_依頼内容_
イザベラ・バードの日本の旅を紹介する本文から、「旅の前途に暗雲が立ち込める中」で始まり「そこで驚愕の事実が発覚!なんと鶴吉は蝦夷に行ったことがあったのだ!」で終わる箇所を一字一句変えずに再掲してください。

_本文抜粋_
:::

明治初期、日本を訪れた世界的に著名な冒険家・イザベラ・バードは開国によって失われていく日本古来の生活を記録に残すため、通訳兼ガイドの日本人・伊藤鶴吉(イト)とともに 未開の奥地である蝦夷ヶ島を目指す……。


1878年(明治11年)にイギリスからふしぎの国・日本にやってきたバードさんは、旅に必要不可欠である通訳を探すために横浜のジェームズ・ヘボン(ヘボン式ローマ字の創始者)宅を訪れます。

日本の文化や生活に精通している凄腕ガイドが旅の成否を握っているため、通訳の面接に気合がみなぎるバードさんでしたが、横浜で英語を話す人々はヨコハマ・ピジン語と呼ばれる特有の方言が強く、面接者20人全員がバードさんの期待に添う人物ではありませんでした。

最後の志願者であるホテルマンはまあまあの英語力でしたが、バードさんの目的地が最北の奥地「蝦夷ヶ島」であることを伝えるとビビって笑いだす始末。

旅の前途に暗雲が立ち込める中、バードさんに声をかけた青年・ 伊藤鶴吉は完璧な英語を話すうってつけの人物。

しかし、紹介状もなく、家が火事で焼けたため身分証明書も持たない鶴吉にヘボン先生は身元不明者を雇うのは危険であるとバードさんを諭します。

そこでバードさんは鶴吉に横浜の案内を頼み判断しようと試みる。

通訳として鶴吉の有能さを目にしたバードさんは命がけの旅の同行者を鶴吉に決めます。

そこで驚愕の事実が発覚!なんと鶴吉は蝦夷に行ったことがあったのだ!

チャールズ・マリーズ氏の通訳として東海岸ルートを陸路で踏破しており、マリーズ氏が現在清国にいるため紹介状を書いてもらえなかっただけという……。

なんてこった!最高に完璧な男じゃないか、鶴吉は……!

こうして、バードさんは鶴吉をお供にふしぎの国を旅する準備が整いました。

ふしぎの国・日本

バードさんの旅の目的

バードさんは「蝦夷ヶ島」に向けて旅立ちますが、この「蝦夷ヶ島」はアイヌの人たちの集落で、古くからの生活スタイルのままで暮らす文字を持たない彼らに会うことを目的としています。

しかも、誰かが通った道ではなく前人未到の西海岸ルートを北上する計画で、横浜をスタートして江戸→日光→新潟→久保田→青森、そして北海道(蝦夷)へと女性の単独行で進む……。

:::

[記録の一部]

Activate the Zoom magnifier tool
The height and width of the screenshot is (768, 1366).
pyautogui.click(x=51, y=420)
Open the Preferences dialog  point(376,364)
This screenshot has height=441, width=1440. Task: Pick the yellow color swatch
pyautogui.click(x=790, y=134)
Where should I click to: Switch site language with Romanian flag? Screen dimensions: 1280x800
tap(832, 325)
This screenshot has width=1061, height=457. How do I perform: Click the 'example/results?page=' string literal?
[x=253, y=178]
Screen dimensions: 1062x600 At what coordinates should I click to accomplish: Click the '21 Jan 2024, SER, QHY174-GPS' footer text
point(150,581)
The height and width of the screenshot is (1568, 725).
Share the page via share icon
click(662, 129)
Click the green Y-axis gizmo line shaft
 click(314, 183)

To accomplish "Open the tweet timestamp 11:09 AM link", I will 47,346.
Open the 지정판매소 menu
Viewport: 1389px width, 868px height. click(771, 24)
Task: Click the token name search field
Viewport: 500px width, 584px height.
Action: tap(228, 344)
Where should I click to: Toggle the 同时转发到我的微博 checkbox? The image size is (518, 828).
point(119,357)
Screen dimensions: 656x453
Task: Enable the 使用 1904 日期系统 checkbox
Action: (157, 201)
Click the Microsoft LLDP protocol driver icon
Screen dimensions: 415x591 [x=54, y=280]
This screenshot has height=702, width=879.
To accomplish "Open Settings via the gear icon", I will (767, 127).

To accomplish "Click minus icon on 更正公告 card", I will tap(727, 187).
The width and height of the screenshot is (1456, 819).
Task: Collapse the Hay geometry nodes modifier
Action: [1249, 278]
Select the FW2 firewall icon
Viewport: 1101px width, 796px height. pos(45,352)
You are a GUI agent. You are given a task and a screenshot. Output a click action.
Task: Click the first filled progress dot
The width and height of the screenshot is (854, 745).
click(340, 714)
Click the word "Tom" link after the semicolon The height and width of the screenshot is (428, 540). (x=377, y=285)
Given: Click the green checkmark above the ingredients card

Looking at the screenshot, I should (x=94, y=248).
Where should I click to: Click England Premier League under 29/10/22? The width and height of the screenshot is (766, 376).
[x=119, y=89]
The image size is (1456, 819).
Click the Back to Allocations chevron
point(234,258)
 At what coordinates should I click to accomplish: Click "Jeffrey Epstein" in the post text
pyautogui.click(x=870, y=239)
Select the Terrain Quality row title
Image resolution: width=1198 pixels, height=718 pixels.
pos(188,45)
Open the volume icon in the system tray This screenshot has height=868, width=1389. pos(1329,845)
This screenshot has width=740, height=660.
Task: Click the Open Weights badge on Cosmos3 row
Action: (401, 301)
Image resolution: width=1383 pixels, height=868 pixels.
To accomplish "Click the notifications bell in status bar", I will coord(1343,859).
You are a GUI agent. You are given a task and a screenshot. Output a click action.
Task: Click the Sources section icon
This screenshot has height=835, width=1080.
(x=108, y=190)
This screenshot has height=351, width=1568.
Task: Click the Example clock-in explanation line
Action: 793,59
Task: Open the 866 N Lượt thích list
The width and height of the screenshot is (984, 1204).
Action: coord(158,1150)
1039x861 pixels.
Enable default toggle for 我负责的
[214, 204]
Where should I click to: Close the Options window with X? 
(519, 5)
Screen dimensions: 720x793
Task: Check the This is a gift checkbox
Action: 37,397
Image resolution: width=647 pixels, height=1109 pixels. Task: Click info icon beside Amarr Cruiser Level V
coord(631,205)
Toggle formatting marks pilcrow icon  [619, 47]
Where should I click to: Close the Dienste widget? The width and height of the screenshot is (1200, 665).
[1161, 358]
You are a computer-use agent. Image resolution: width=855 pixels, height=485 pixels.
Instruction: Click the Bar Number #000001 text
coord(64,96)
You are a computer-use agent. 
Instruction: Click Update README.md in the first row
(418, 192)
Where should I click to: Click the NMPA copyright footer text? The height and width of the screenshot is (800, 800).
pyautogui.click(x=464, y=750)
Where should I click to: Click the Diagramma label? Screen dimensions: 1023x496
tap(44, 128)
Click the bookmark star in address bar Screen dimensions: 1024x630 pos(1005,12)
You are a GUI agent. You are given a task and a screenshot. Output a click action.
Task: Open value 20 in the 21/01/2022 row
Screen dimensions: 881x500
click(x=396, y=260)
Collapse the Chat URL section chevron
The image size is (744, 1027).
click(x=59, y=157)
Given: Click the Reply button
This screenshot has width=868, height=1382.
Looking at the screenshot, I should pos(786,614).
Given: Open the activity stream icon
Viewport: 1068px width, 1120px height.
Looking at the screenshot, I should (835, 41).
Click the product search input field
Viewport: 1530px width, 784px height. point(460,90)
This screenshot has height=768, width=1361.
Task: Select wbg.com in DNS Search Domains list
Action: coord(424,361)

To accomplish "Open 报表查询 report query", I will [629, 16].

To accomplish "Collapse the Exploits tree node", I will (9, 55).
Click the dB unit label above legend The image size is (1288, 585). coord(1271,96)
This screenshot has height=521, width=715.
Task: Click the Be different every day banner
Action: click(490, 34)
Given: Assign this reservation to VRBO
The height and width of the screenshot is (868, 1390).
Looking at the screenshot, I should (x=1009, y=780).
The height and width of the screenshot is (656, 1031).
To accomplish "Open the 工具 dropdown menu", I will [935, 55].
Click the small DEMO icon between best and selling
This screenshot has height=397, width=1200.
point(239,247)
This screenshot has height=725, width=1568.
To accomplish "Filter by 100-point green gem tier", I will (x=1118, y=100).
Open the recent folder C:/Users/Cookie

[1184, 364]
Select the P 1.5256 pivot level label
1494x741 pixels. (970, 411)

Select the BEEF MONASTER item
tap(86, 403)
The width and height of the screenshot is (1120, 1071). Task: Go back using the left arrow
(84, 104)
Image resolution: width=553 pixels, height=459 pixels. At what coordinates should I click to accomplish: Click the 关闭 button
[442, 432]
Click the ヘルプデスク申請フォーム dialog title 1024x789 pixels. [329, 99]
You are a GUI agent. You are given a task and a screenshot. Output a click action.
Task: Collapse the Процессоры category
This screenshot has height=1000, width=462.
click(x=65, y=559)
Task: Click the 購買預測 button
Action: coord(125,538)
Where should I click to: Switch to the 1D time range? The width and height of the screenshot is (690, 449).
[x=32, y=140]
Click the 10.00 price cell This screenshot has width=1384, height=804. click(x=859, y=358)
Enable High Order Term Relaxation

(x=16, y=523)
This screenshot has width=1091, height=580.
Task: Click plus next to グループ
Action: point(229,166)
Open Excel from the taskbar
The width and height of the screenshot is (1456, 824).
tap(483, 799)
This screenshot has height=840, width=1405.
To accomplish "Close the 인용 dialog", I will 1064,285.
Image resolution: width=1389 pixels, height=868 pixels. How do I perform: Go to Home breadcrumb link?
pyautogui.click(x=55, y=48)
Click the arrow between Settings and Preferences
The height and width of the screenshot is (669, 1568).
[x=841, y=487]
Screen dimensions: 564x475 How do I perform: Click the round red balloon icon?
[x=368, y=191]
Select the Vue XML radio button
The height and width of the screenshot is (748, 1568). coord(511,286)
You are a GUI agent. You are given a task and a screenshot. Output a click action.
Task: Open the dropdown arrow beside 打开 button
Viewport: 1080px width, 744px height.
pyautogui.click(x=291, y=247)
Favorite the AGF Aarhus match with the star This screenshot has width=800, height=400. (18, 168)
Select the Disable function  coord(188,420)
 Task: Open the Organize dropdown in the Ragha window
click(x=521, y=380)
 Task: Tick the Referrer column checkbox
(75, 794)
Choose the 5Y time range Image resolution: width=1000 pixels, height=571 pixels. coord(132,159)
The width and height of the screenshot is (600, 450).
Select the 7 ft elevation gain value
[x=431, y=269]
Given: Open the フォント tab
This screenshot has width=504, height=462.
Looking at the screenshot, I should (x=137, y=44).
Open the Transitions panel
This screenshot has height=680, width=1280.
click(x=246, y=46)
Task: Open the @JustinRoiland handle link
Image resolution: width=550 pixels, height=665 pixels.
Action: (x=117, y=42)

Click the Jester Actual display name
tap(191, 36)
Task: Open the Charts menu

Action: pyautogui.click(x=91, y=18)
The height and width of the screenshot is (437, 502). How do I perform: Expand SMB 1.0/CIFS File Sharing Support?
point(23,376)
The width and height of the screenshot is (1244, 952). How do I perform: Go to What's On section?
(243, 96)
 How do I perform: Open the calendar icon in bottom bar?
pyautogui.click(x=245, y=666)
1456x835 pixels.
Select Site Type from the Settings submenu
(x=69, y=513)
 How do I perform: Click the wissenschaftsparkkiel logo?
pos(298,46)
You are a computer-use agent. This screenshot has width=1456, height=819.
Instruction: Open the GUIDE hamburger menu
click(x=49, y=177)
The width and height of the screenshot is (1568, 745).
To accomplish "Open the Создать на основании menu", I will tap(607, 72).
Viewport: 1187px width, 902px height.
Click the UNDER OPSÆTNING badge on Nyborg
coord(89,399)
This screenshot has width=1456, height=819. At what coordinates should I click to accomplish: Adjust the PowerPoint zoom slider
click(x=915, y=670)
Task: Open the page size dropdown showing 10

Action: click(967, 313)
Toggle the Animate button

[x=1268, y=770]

:::

_出力全文_
旅の前途に暗雲が立ち込める中、バードさんに声をかけた青年・ 伊藤鶴吉は完璧な英語を話すうってつけの人物。

しかし、紹介状もなく、家が火事で焼けたため身分証明書も持たない鶴吉にヘボン先生は身元不明者を雇うのは危険であるとバードさんを諭します。

そこでバードさんは鶴吉に横浜の案内を頼み判断しようと試みる。

通訳として鶴吉の有能さを目にしたバードさんは命がけの旅の同行者を鶴吉に決めます。

そこで驚愕の事実が発覚!なんと鶴吉は蝦夷に行ったことがあったのだ!